Individual applications may have a bit of eye candy and be worth running,
but the desktop as a whole isn't, at least not for "power users" like me
that tend to use the powerful customization and productivity elements of
the mature KDE-3.5 desktop such as multiple panels and personalized
hotkeys and colors. Huge swaths of GUI customization simply isn't there
or doesn't work as originally advertised that KDE-4 would work. True,
users that are as comfortable configuring text files as clicking a button
or dragging a slider can already configure a lot of that stuff manually,
but what's the point of spending time in a GUI if you can't even
configure itself with itself? (That BTW is one of the points I've
brought up against GNOME any number of times, advanced GUI config can
only be done by editing text files, or worse yet for those of us who
still have MS nightmares from time to time, registry edits.)
Granted, there's the bit of limited functionality there that GNOME style
users who prefer NOT to have advanced GUI config options to worry about
(either because they configure them manually or because they just accept
the defaults) should appreciate -- they may in fact /love/ it -- but for
those KDE-3 users who've grown to love its GUI tweakability, there's a
LONG way to go yet before KDE-4 gets even close, let alone has all the
fancy new KDE-4 features we were sold as worth the long wait. It may
indeed ultimately be worth the wait, I certainly hope and expect so, but
if so, that wait isn't over yet.
So put simply, I recommend staying put with KDE 3.5.9, for now. There
will be time enough to try out KDE 4 after 4.1 comes out this (northern
hemisphere) summer, or 4.2, early next year I'd guess. Right now, the
rumors saying it's little more than a developer's preview and base on
which to build are all too true.
As an example... remember all the talk about plasma and the ability it
was supposed to have to move apps seamlessly from floating to panel to
desktop and back again? Well, desktop to panel sort of works, but
there's no way to move stuff around in the panel at all without deleting
it and re-adding it, let alone back to the desktop, and there's no hint
of the formerly promised moving between a floating app and either the
desktop or panel. That, coupled with the fact that there's no way to
create additional panels, and on dual-head displays, the panel can
apparently move to any side -- of ONE head -- it can't move to another
head at all, means the desktop is essentially useless for me with my five
separate panels each with separate functions and configuration on KDE-3.

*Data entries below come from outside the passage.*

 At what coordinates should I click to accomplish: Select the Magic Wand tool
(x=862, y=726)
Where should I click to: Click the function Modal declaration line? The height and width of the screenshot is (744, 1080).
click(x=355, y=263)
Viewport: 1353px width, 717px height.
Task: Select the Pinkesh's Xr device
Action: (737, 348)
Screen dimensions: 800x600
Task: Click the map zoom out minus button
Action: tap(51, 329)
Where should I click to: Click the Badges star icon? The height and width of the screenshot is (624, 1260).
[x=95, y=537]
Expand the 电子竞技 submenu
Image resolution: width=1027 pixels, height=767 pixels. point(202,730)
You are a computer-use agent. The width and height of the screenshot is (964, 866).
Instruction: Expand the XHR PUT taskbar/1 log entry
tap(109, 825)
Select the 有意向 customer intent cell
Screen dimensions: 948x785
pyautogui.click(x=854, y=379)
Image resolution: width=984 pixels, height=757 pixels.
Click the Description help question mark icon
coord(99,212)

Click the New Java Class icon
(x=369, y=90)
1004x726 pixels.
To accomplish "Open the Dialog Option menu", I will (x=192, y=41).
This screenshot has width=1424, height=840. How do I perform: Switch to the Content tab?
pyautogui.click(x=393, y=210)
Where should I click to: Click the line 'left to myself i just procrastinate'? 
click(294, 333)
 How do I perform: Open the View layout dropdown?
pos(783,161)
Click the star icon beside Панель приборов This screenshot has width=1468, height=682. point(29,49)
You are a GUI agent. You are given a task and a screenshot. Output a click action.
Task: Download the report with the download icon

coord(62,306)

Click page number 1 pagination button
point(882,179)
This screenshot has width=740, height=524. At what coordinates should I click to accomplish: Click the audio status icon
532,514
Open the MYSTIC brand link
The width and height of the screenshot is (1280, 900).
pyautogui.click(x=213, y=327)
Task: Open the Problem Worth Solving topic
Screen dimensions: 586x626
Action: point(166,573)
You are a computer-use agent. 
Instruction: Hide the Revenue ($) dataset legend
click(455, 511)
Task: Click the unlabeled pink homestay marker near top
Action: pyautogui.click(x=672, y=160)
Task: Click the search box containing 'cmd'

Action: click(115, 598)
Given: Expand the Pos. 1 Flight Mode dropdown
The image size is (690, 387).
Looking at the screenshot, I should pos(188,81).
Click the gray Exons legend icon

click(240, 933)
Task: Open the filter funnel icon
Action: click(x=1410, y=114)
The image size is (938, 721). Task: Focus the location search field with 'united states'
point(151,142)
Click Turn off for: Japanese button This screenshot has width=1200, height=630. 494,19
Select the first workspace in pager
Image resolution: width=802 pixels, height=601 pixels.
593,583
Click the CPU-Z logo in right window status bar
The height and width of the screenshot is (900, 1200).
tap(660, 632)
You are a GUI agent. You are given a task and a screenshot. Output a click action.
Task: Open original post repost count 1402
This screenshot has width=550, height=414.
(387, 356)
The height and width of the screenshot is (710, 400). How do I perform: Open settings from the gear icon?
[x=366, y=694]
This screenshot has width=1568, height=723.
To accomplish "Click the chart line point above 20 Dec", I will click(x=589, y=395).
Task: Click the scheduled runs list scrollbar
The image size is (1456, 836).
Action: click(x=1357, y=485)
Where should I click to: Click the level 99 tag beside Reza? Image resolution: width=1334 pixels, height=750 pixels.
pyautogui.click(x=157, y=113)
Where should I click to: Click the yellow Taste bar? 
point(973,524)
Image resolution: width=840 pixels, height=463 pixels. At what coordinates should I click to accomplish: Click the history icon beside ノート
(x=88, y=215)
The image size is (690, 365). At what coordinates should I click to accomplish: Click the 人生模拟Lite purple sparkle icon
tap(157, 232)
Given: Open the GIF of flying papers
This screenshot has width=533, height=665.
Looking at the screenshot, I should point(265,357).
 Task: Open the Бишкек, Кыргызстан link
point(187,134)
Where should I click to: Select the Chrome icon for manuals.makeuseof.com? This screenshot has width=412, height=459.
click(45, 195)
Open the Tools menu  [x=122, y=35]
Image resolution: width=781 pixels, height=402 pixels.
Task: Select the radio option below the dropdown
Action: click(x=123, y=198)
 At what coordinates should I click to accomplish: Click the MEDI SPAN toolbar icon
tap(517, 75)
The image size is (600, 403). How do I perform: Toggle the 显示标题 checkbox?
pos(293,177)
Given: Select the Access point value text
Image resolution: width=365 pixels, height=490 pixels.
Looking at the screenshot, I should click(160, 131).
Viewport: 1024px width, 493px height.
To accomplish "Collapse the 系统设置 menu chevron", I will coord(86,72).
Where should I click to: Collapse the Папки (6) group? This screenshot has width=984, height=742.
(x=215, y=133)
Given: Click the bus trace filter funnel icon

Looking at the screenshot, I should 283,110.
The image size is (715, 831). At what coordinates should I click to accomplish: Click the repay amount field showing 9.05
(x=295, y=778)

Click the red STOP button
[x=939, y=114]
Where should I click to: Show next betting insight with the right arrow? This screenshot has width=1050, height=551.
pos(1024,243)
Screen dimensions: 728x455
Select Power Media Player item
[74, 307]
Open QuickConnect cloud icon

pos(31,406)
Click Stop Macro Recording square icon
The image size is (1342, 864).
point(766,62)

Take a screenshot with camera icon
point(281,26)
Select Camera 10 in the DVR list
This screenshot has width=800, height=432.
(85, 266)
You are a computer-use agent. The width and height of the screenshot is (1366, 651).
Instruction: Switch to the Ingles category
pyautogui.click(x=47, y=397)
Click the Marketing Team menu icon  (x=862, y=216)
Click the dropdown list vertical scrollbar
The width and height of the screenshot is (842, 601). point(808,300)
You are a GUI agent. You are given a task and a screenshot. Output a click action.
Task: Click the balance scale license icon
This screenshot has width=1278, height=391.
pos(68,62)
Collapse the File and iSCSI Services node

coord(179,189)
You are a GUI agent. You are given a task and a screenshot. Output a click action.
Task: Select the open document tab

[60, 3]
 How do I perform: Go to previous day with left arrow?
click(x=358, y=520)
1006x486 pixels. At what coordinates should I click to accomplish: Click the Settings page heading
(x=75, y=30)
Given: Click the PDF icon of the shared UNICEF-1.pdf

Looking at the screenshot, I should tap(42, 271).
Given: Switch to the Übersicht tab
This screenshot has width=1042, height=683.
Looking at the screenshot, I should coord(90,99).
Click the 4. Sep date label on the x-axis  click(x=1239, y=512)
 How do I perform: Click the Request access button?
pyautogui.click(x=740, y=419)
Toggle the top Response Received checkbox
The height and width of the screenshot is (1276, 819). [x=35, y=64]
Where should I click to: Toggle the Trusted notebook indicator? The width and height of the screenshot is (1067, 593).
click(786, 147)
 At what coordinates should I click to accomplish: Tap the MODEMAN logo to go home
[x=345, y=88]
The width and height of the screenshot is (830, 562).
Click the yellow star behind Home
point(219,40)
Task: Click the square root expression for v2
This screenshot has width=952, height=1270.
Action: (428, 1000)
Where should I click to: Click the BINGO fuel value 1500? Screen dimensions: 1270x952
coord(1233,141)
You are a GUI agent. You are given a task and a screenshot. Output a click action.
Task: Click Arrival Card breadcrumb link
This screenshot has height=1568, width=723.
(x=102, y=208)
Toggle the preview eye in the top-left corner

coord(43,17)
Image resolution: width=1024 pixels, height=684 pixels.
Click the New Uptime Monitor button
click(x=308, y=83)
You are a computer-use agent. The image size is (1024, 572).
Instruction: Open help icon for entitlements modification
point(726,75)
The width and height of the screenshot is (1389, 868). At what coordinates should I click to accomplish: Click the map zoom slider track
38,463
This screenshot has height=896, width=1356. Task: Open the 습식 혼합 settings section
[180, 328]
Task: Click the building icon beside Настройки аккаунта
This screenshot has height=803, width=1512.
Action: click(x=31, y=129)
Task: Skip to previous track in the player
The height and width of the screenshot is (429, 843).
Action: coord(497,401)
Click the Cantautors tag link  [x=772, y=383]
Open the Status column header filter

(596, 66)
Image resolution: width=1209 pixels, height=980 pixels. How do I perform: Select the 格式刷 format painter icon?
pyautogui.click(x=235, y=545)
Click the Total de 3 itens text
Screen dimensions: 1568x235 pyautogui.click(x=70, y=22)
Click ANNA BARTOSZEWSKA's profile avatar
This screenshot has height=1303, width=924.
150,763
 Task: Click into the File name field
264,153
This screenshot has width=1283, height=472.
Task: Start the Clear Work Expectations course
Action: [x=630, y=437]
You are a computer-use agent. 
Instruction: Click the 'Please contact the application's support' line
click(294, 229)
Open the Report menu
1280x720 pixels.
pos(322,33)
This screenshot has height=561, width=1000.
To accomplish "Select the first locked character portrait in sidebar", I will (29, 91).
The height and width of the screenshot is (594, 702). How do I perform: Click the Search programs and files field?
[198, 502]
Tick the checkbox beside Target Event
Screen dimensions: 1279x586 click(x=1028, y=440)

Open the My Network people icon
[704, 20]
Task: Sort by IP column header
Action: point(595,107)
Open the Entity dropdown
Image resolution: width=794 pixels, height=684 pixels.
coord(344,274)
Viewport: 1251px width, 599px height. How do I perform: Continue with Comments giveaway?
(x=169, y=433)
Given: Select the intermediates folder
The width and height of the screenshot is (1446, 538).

It was nice to be able to move applets from the panel to the desktop and
I tried using that as a bit of a workaround, but it's not the same, and
there then seems to be no way to remove the panel. Further, even just
being able to set the size of the panel at all is a feature brand new to
KDE-4.0.2, and not much older in SVN-trunk.
As I said, there's a LONG way to go! No way could I recommend it at
present, except for those (like myself) that simply have to see for
themselves, and have the time and the energy to do so. It'll be nice
when it gets there, but it's not there yet.
--
Duncan - List replies preferred. No HTML msgs.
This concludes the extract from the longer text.